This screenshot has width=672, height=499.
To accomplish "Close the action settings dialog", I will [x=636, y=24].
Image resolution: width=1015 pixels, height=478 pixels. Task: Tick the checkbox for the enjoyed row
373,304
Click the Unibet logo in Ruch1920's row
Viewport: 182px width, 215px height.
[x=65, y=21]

::::::

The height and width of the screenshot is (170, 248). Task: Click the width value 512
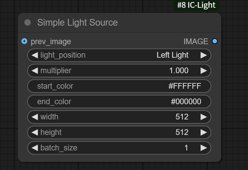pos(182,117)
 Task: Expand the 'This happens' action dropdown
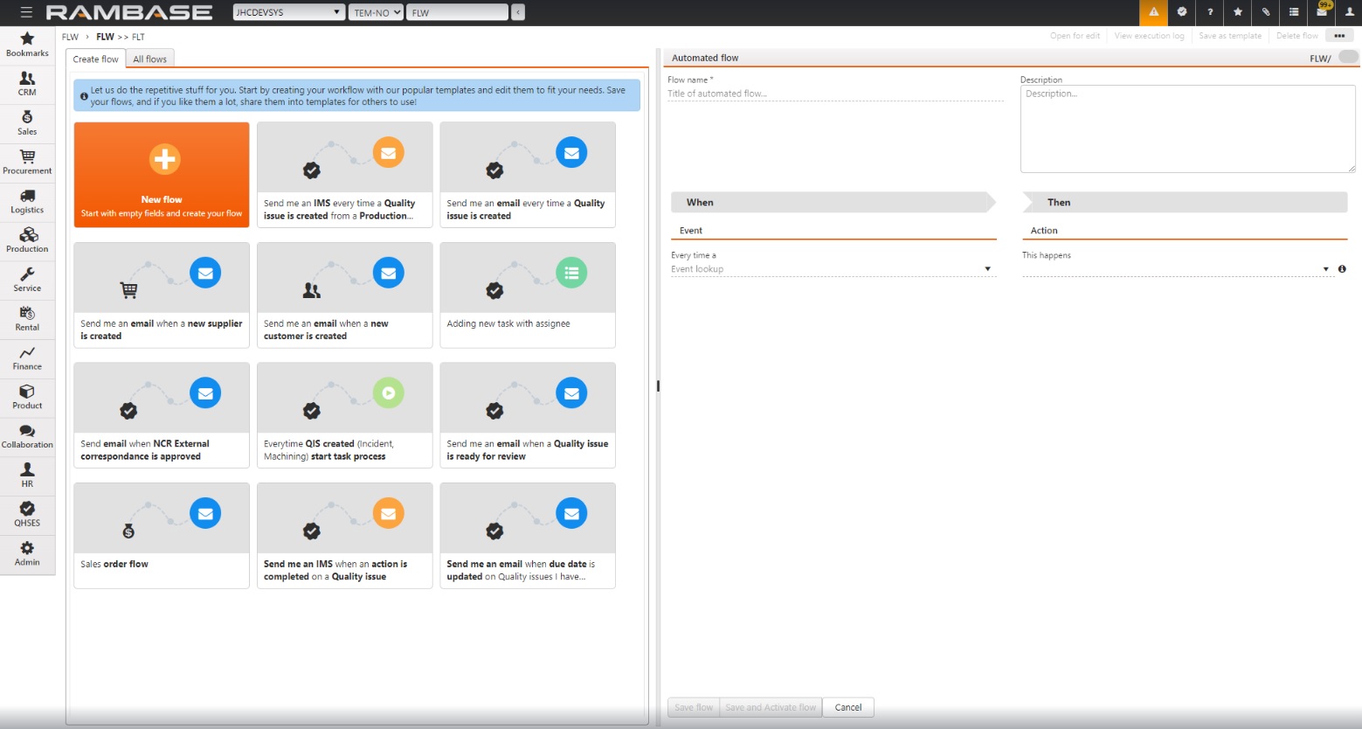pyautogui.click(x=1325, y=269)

::::::

▸ What needs to be done: Pull out each line of the rows above that contains the string "Task".

▸ Response to the exercise:
Image resolution: width=1015 pixels, height=478 pixels. Task: Tick the checkbox for the enjoyed row
The height and width of the screenshot is (170, 248). Task: Click the width value 512
 Task: Expand the 'This happens' action dropdown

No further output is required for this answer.